Quindi racconti l’esperienza sensoriale che darà il piatto…
Sì. Il mio compito è creare un’aspettativa e soddisfarla nel momento in cui poterò il piatto in tavola. Il racconto dà valore aggiunto al mio lavoro e fa sì che la persona ricordi quello che ha mangiato e fissi nella memoria l’ambiente, l’atmosfera, il trattamento, tutto ciò che è il ristorante Al Tramezzo. Solo così tornerà ancora. Ed è questo l’obiettivo ultimo, non dimentichiamo che siamo un’azienda prima di tutto.

Sala o cucina? Qual è più importante?
Sala e cucina devono andare di pari passo: non può esistere cucina molto buona con servizio scadente né viceversa. è il momento di porre fine all’eterna lotta tra sala e cucina. Se è il cliente a essere al centro, deve essere avvolto da entrambi gli elementi, la collaborazione è alla base del ristorante moderno.

Quanto è importante il dialogo con lo chef?
Molto; noi abbiamo incontri periodici sia per l’inserimento di nuovi piatti in carta, sia per discutere eventuali problemi o mettere a punto le cose. Lo chef deve sapermi spiegare cosa ha voluto rappresentare e darmi tutte le informazioni necessarie che poi, grazie alle tecniche imparate nel corso per chanteur, sarò in grado di elaborare per creare il racconto.

Quanto conta il contenuto di benessere nell’orientare la scelta di un piatto?
E’ un elemento utile alla decisione, ma non è l’unico motivo per cui un piatto viene scelto. Mi spiego meglio: io cliente non sceglie un piatto solo perché fa bene, ma se è indeciso tra due proposte che gli piacciono entrambe, sicuramente il benessere fa da ago della bilancia.

Quali sono gli errori più grossolani che riscontri quando siede ai tavoli dei tuoi colleghi?
La mancanza di attenzione, il completo disinteresse per il cliente, che ho riscontrato nella ristorazione a tutti i livelli, anche in ristoranti importanti. Anche per questo sto lavorando per differenziarmi e per offrire qualcosa in più, nella convinzione che siano le persone a dover essere protagoniste: non sono io la star, né lo chef, né il menù.

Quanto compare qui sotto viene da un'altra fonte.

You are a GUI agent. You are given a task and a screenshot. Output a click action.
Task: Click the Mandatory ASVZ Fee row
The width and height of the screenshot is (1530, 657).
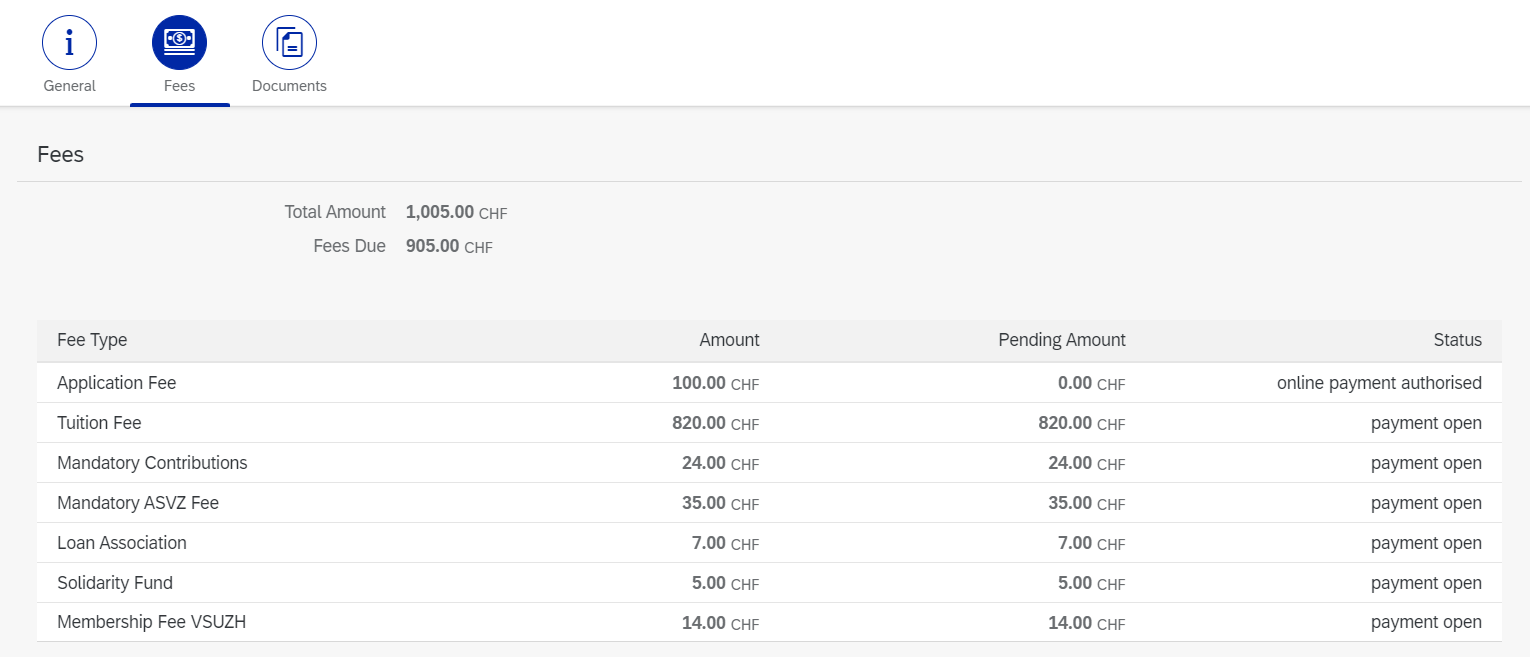coord(138,503)
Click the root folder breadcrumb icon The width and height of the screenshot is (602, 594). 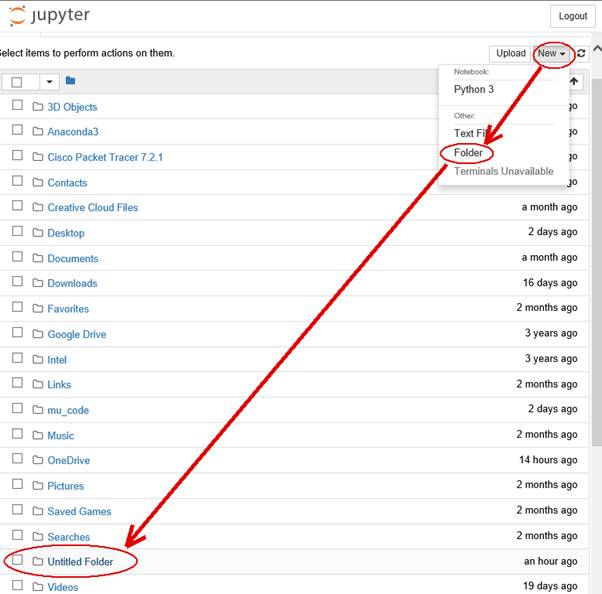[x=71, y=81]
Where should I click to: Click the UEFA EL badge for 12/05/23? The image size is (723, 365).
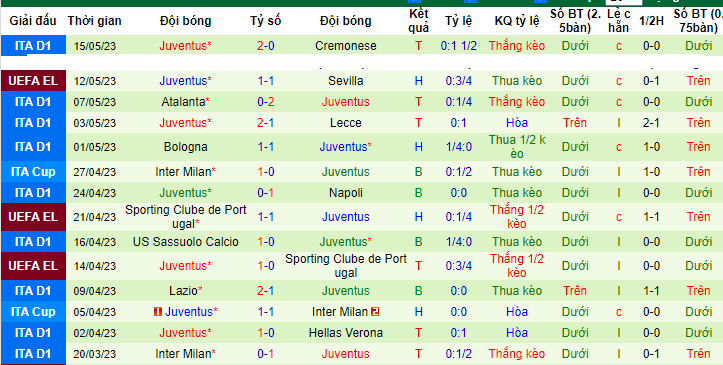(33, 81)
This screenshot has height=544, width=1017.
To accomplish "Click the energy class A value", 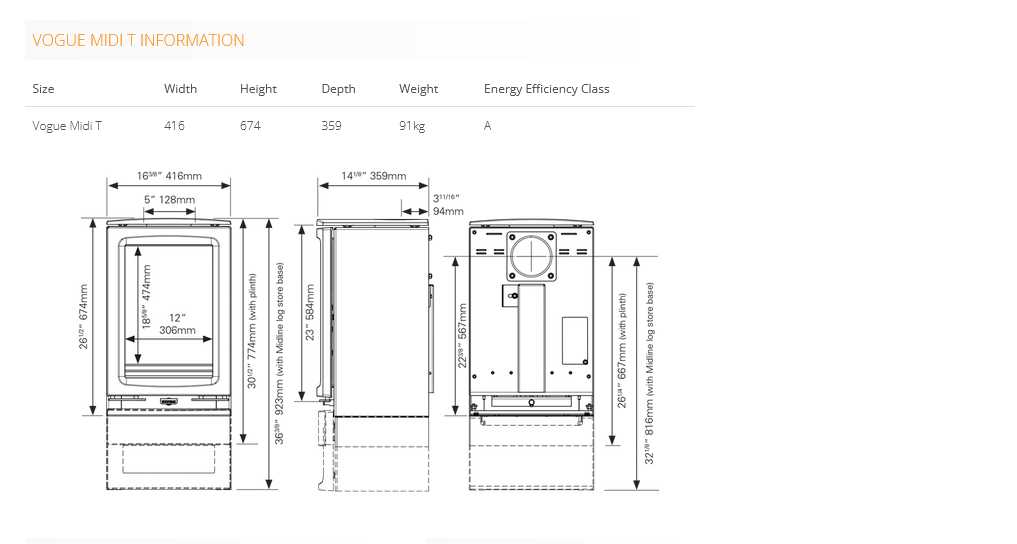I will [488, 126].
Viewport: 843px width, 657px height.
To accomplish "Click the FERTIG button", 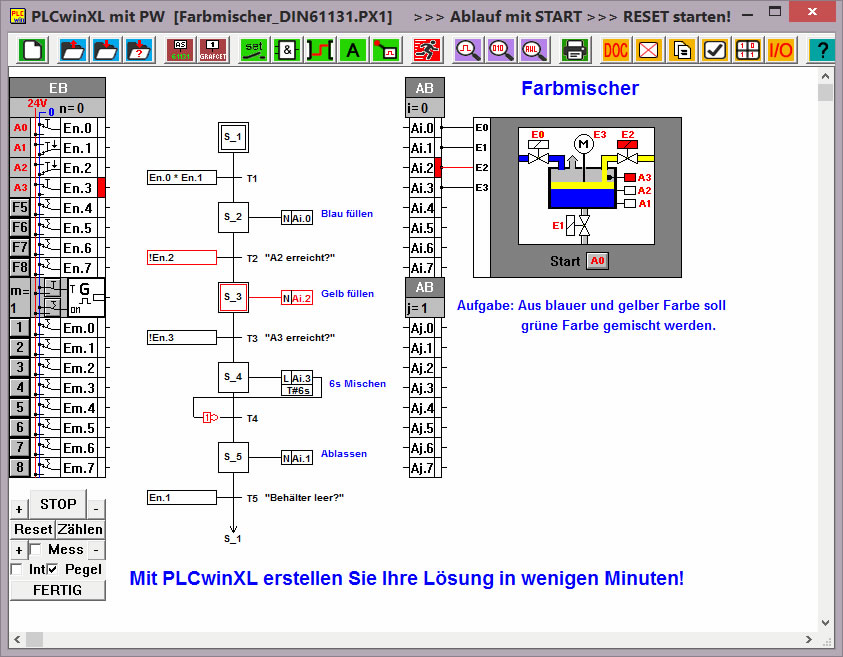I will pyautogui.click(x=57, y=589).
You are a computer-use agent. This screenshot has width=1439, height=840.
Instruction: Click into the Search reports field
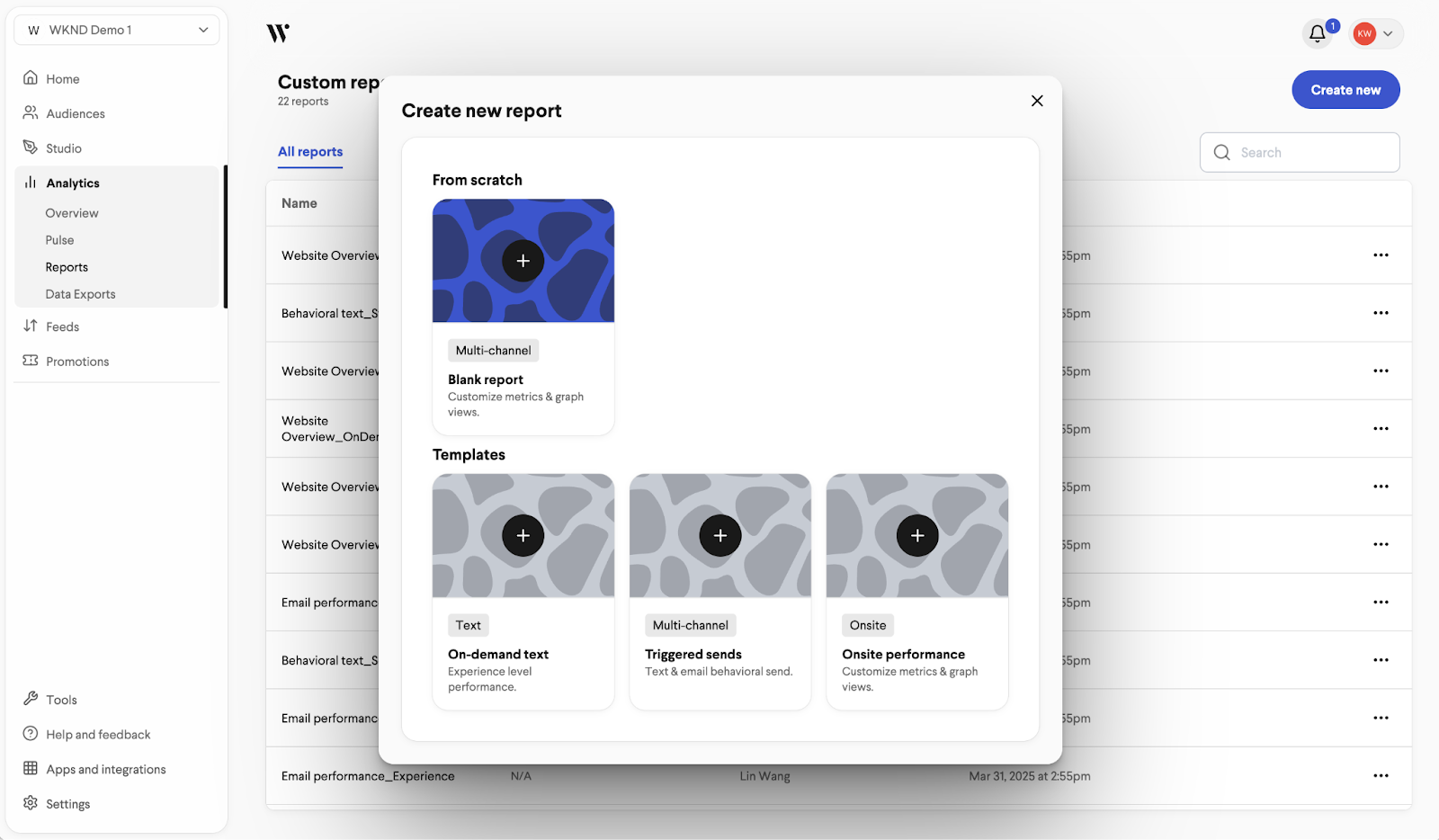point(1309,153)
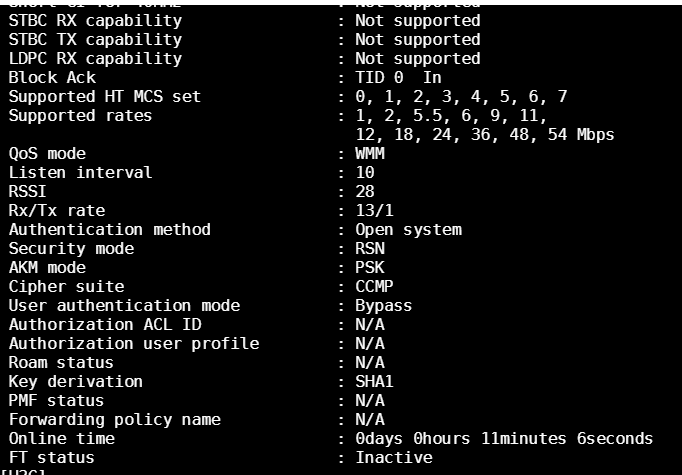Image resolution: width=682 pixels, height=475 pixels.
Task: Click the Listen interval value 10
Action: pos(365,172)
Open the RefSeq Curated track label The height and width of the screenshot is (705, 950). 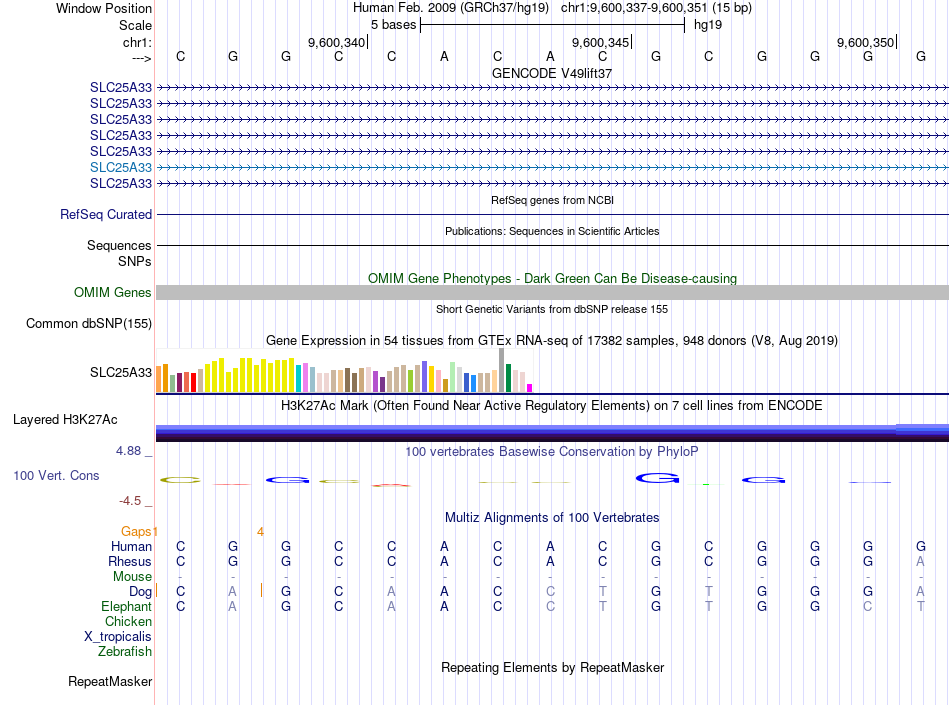(x=106, y=214)
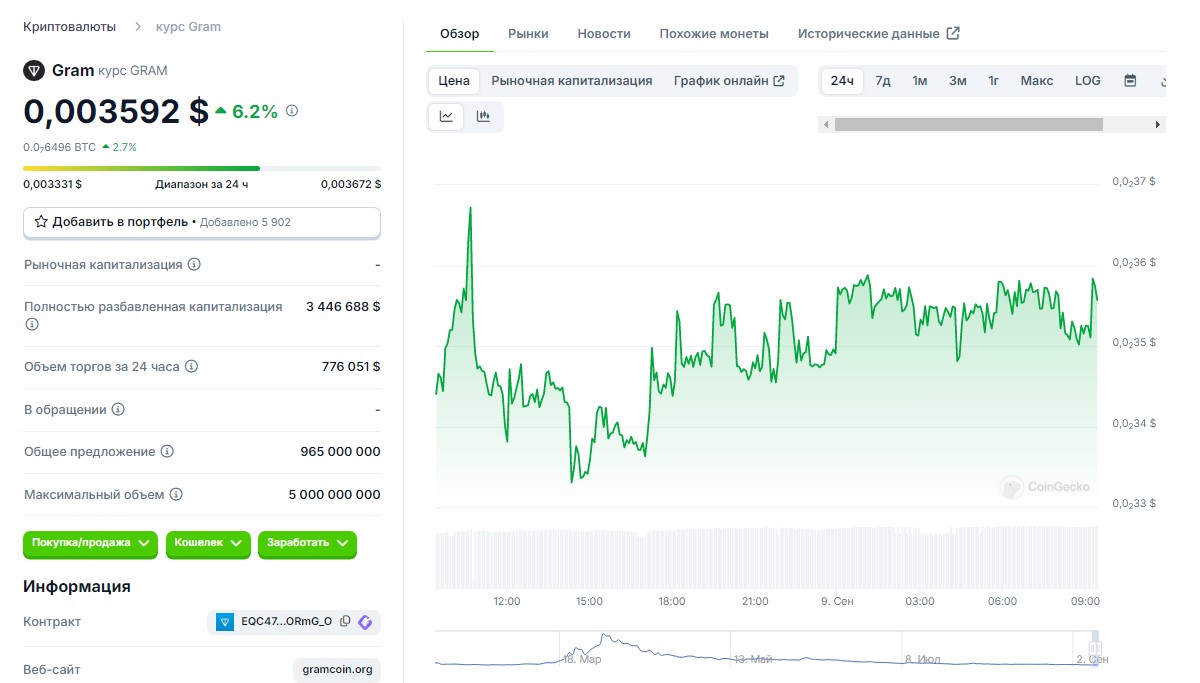The height and width of the screenshot is (683, 1200).
Task: Toggle the LOG scale option
Action: pyautogui.click(x=1087, y=81)
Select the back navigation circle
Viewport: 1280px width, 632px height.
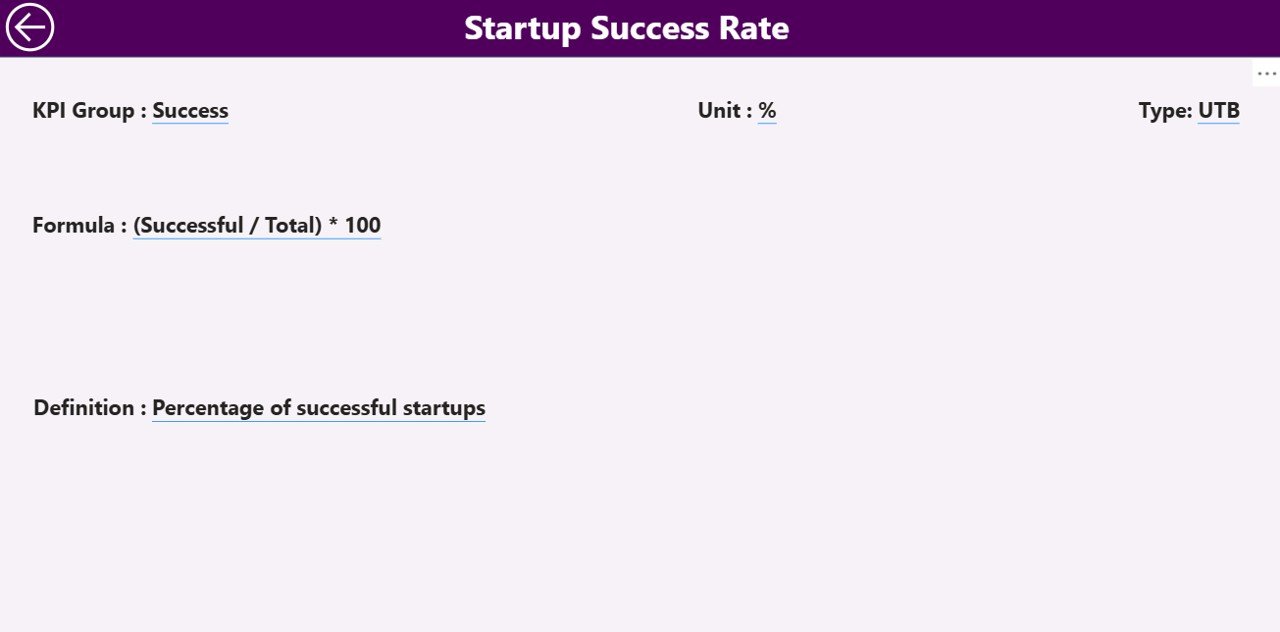tap(29, 27)
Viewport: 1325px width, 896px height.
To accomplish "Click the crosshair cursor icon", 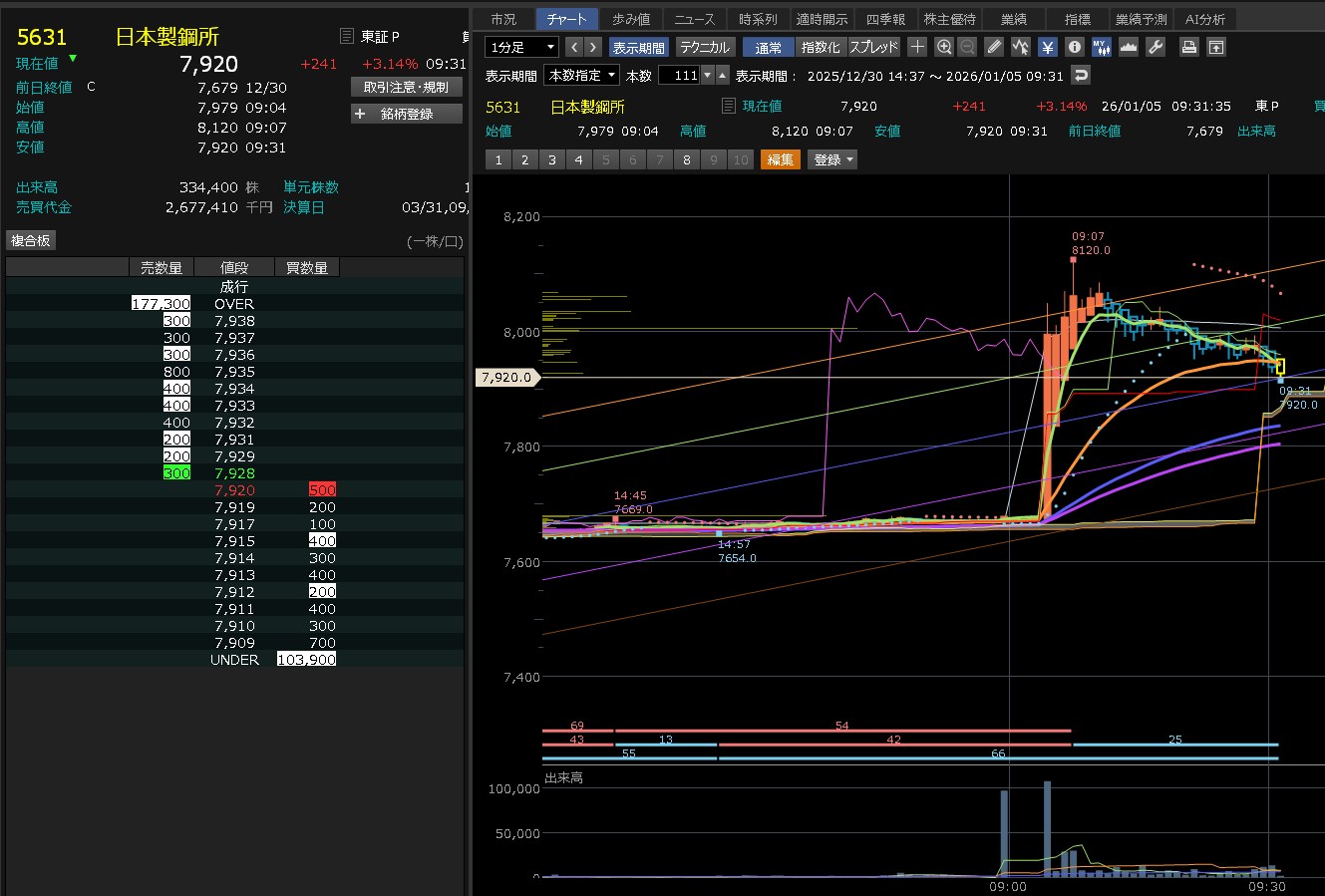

Perché cosiglieresti a un collega il corso per chanteur?
Per imparare a leggere i segnali che il cliente ci manda costantemente, sia in modo diretto sia involontariamente. Si tratta di una capacità che facilita tantissimo il lavoro e può evitare molti problemi e aiutare a risolvere situazioni spiacevoli, oltre naturalmente a dare valore aggiunto all’esperienza complessiva del cliente. Credo che i principi di questo corso siano fondamentali in generale, per chiunque lavori a contatto con il pubblico, per avere a disposizione strumenti e tecniche per rapportarsi con gli altri e reagire di fronte a situazioni critiche.